La lluvia, niebla, hielo y nieve cobran protagonismo en las carreteras españolas según se acerca el invierno. Como cada año, el equipo de expertos de Midas lanza una serie de recomendaciones a tener en cuenta, especialmente ahora que se acerca el Puente de la Constitución. El pasado año, la DGT previó 6,7 millones de desplazamientos y una cifra similar se espera para este año.

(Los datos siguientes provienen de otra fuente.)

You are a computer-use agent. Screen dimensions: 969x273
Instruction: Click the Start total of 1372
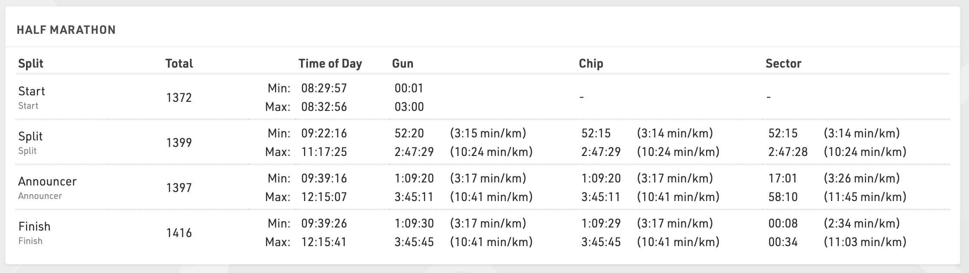[179, 98]
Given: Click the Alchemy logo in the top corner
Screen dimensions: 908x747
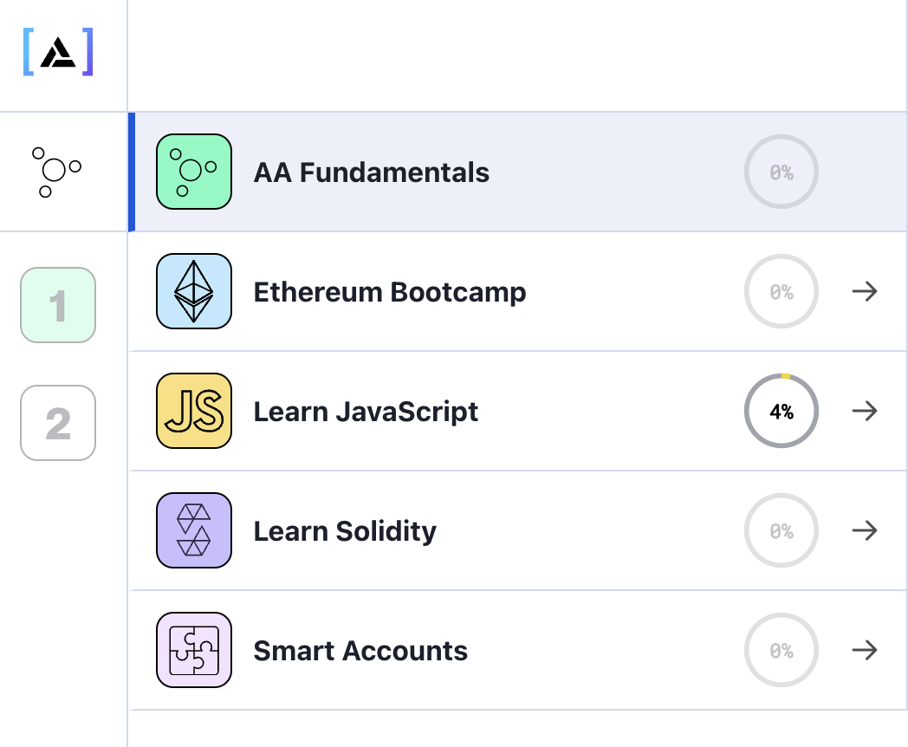Looking at the screenshot, I should click(x=57, y=54).
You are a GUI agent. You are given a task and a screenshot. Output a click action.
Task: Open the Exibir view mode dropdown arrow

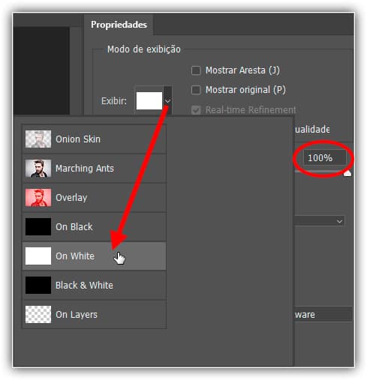tap(167, 100)
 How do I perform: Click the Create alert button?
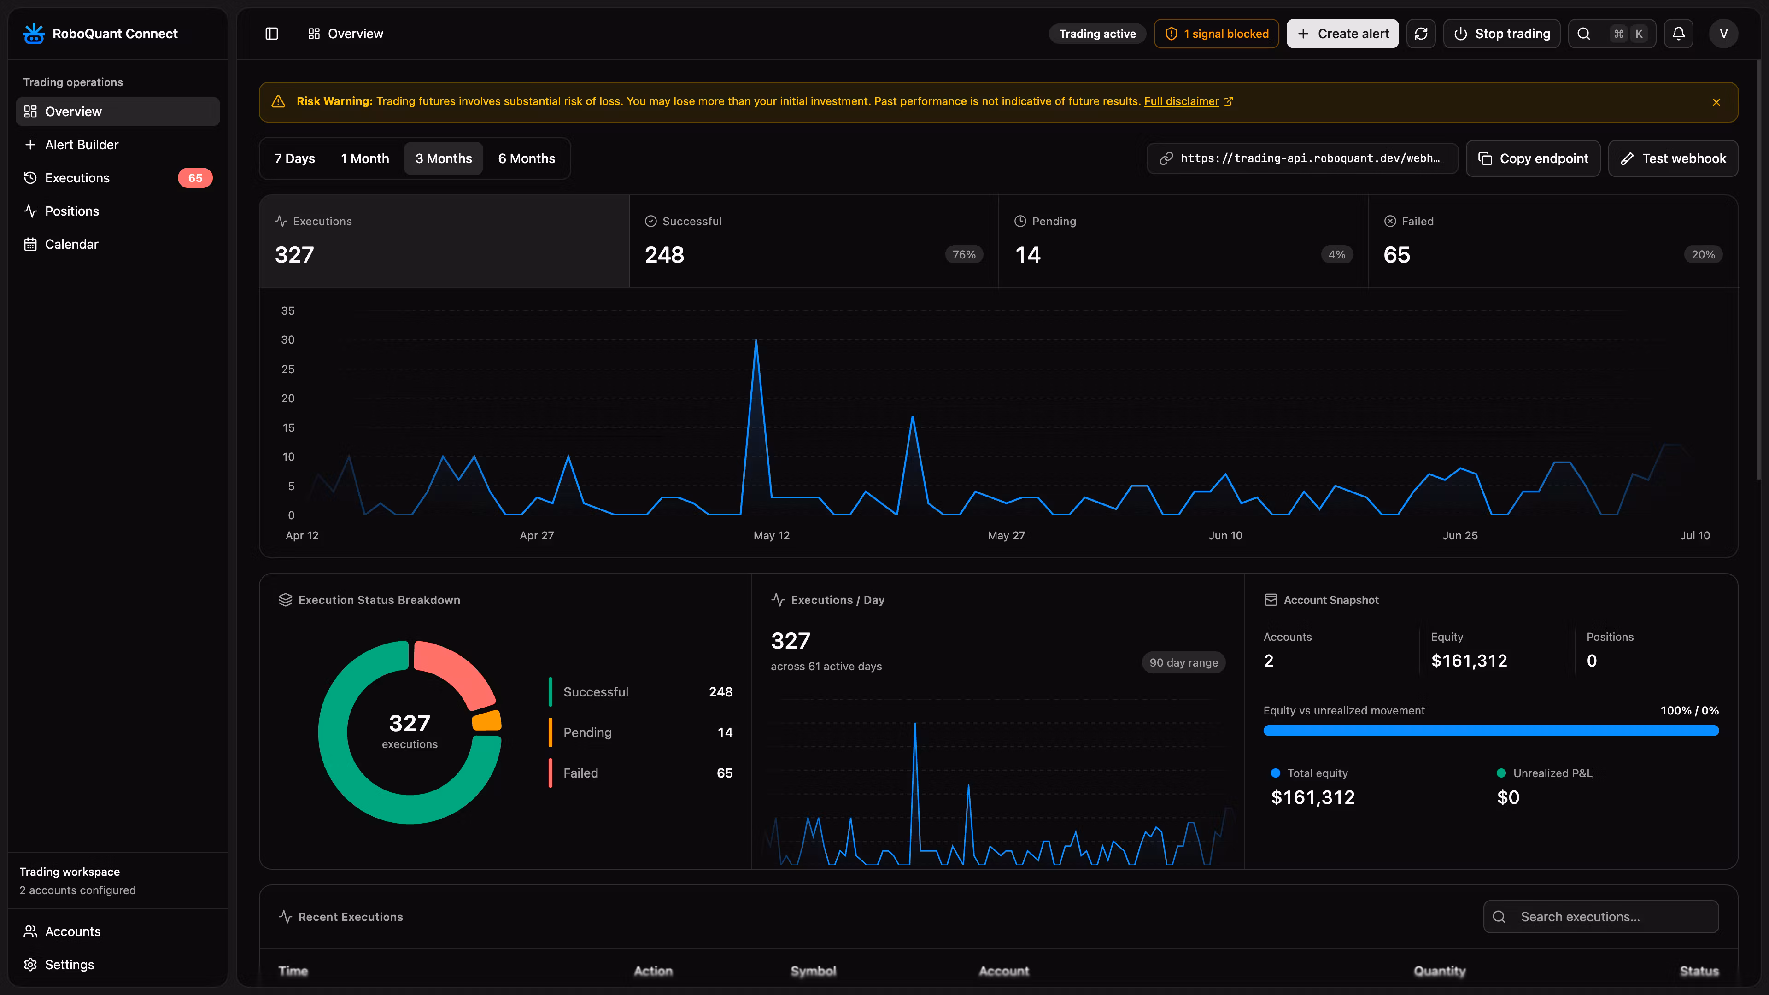point(1343,34)
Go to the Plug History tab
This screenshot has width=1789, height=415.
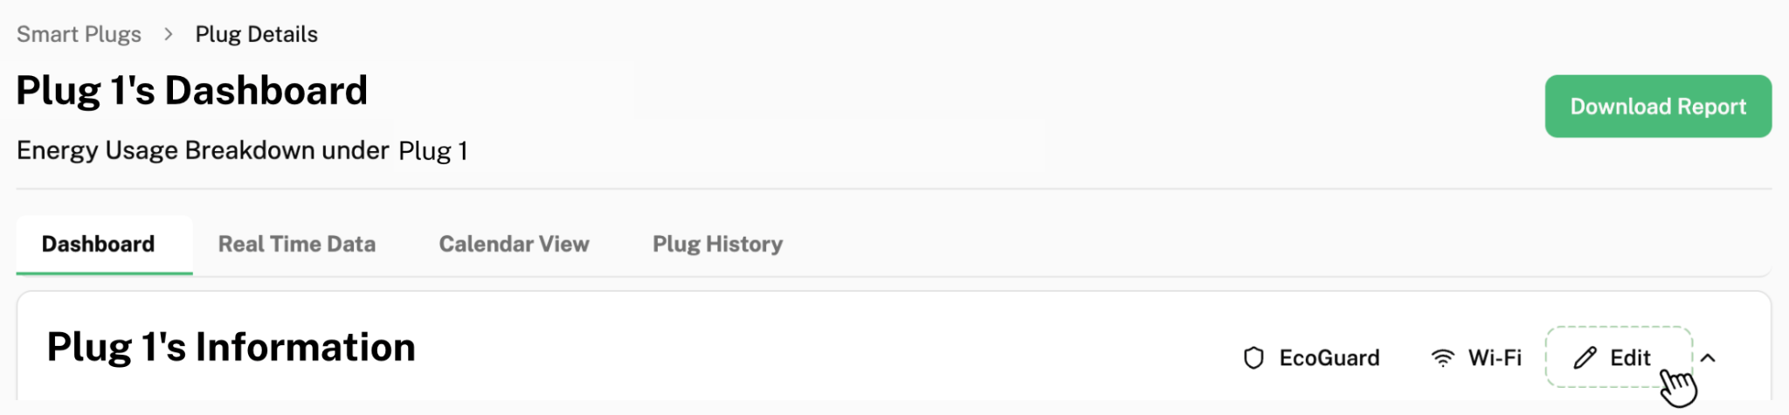tap(717, 245)
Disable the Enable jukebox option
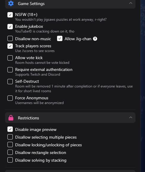The height and width of the screenshot is (172, 145). (x=10, y=27)
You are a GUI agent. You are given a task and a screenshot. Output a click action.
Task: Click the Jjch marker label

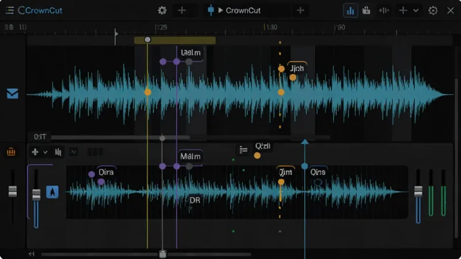(x=297, y=68)
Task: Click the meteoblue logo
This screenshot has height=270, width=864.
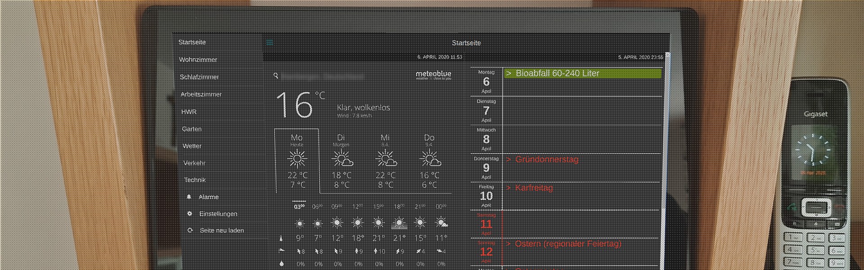Action: coord(433,75)
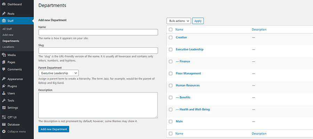The image size is (313, 139).
Task: Toggle select-all checkbox in table header
Action: (x=170, y=30)
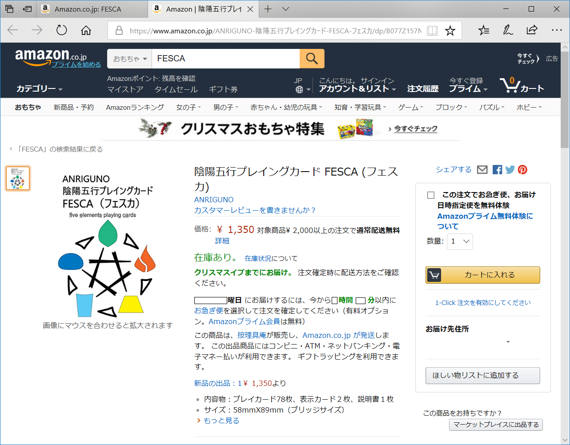This screenshot has width=570, height=445.
Task: Enable the free お急ぎ便 trial checkbox
Action: pos(430,195)
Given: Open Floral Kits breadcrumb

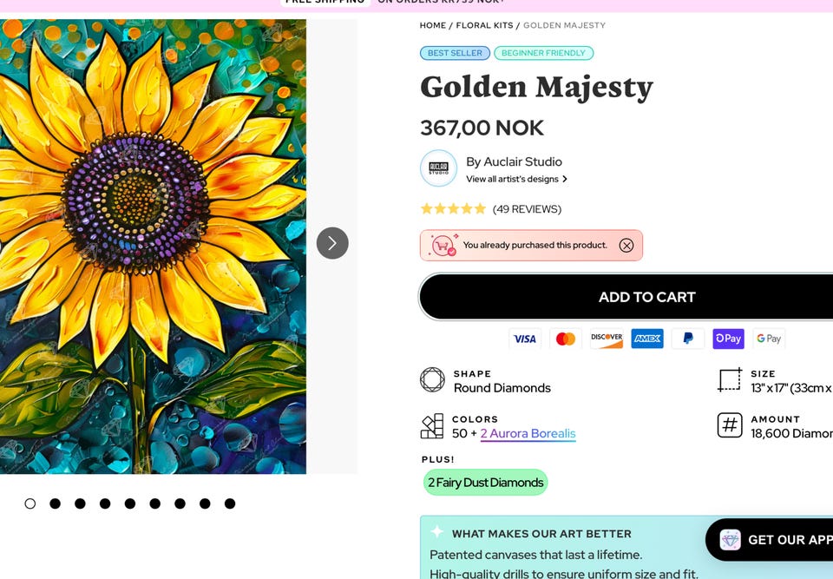Looking at the screenshot, I should [x=484, y=26].
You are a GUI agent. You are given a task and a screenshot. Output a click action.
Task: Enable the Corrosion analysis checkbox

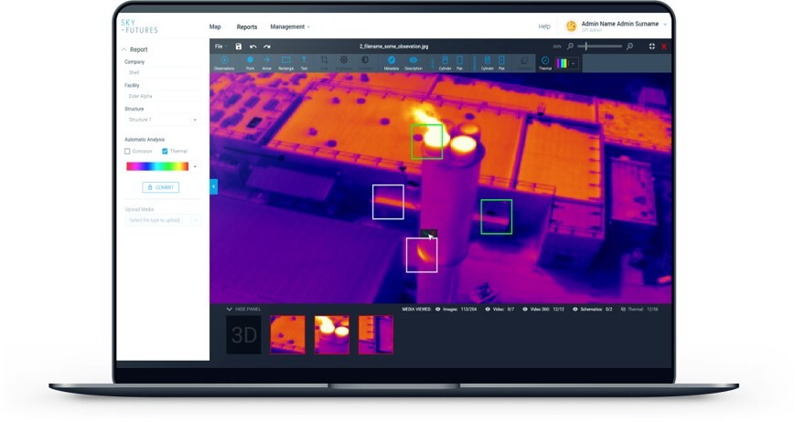pos(127,151)
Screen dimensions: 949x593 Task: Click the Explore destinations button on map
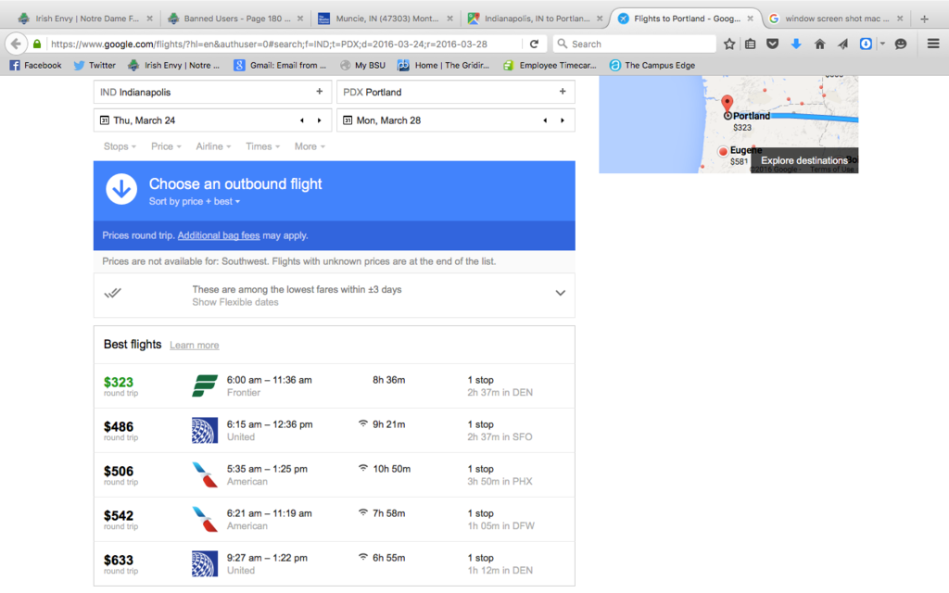pyautogui.click(x=803, y=160)
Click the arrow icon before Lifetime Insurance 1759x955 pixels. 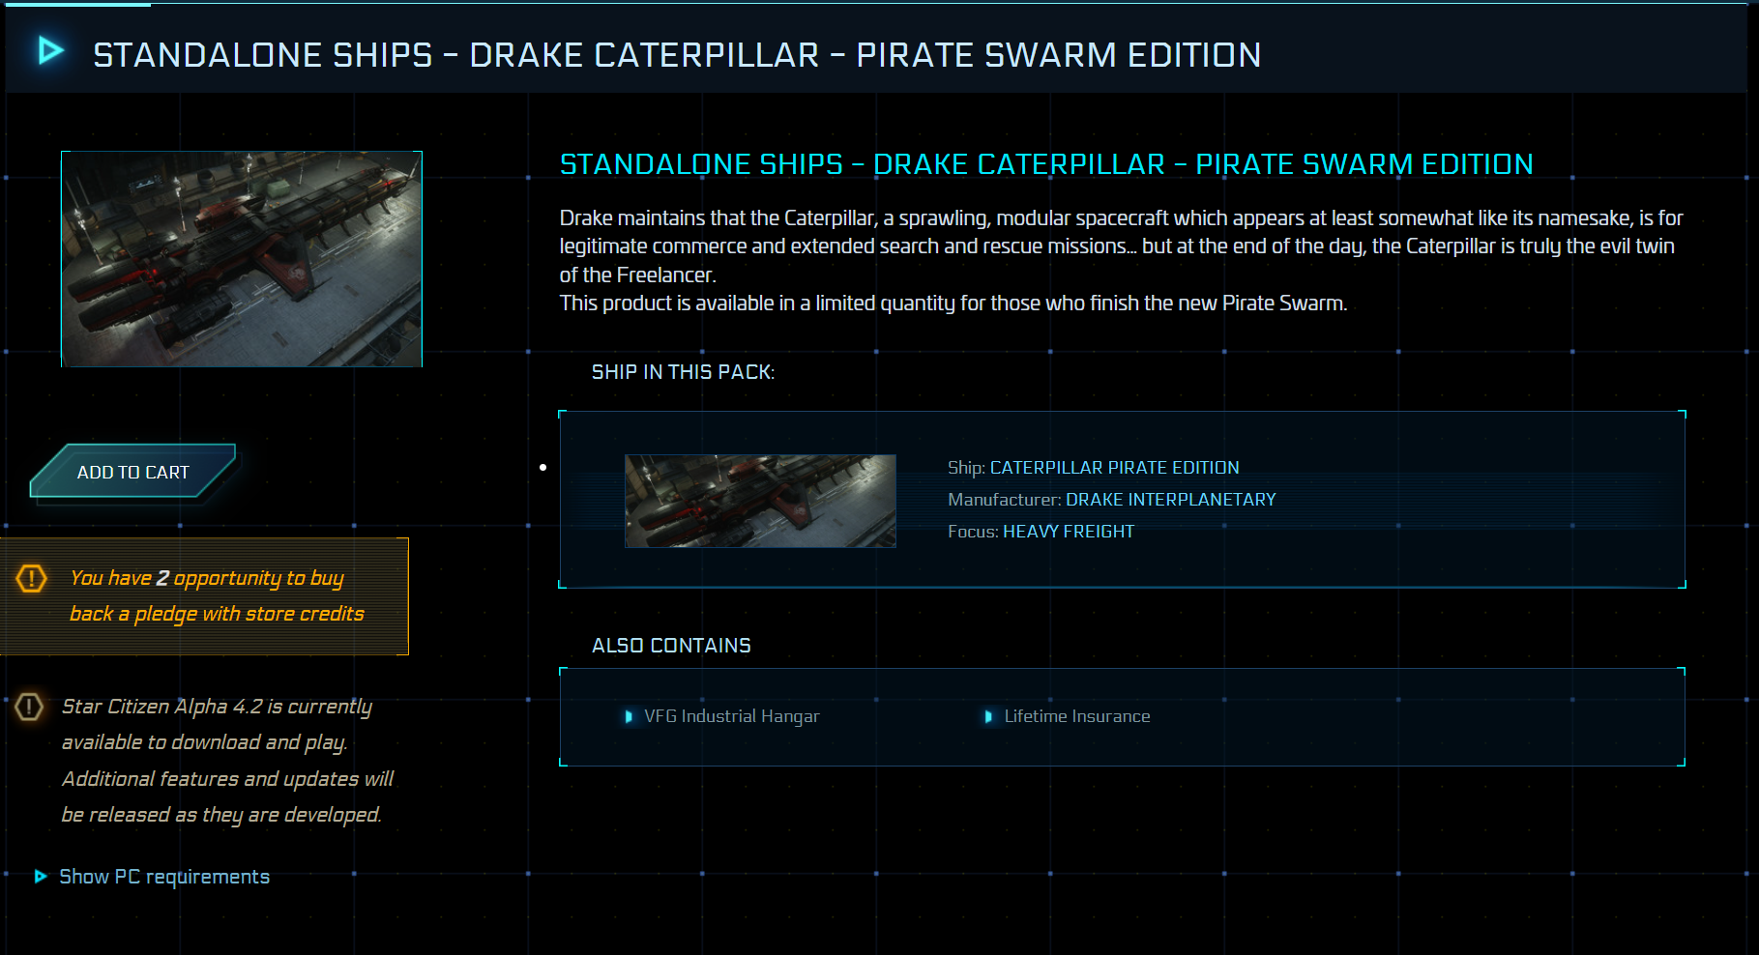tap(988, 716)
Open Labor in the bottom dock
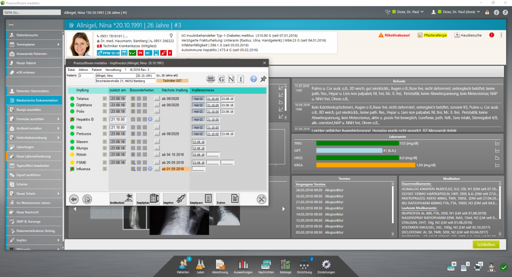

  • El estado de los neumáticos, prioritario. En invierno es más necesario que nunca revisar su desgaste: el dibujo debe tener un relieve mayor a 1,6 mm y es importante que no tenga otro tipo de daños, si su comportamiento en una frenada de emergencia debe ser el óptimo. Según apuntan desde Midas, vigilar la presión de los neumáticos regularmente es otra tarea esencial para mejorar el agarre y evitar problemas de control del vehículo como sucede con el aquaplaning, un fenómeno peligroso pero frecuente e imprevisible.
  • ¿Neumático de invierno o cadenas? Los neumáticos de invierno están indicados para conducir con temperaturas por debajo de los -7º C, por lo que resultan muy útiles en las zonas más frías de España. En aquellos lugares en los que las bajadas de temperatura son menores o para los conductores que circulan en condiciones de frío y nieve de forma ocasional, es recomendable utilizar neumáticos 'All Season', aptos para circular durante todos los meses del año. Los neumáticos de invierno sustituyen a las cadenas cuando éstas son obligatorias, en determinadas carreteras como las de montaña y con ciertas condiciones meteorológicas adversas. Deberán tener el indicativo “M+S” (Mud and Snow), que los identifica como aptos para barro y nieve.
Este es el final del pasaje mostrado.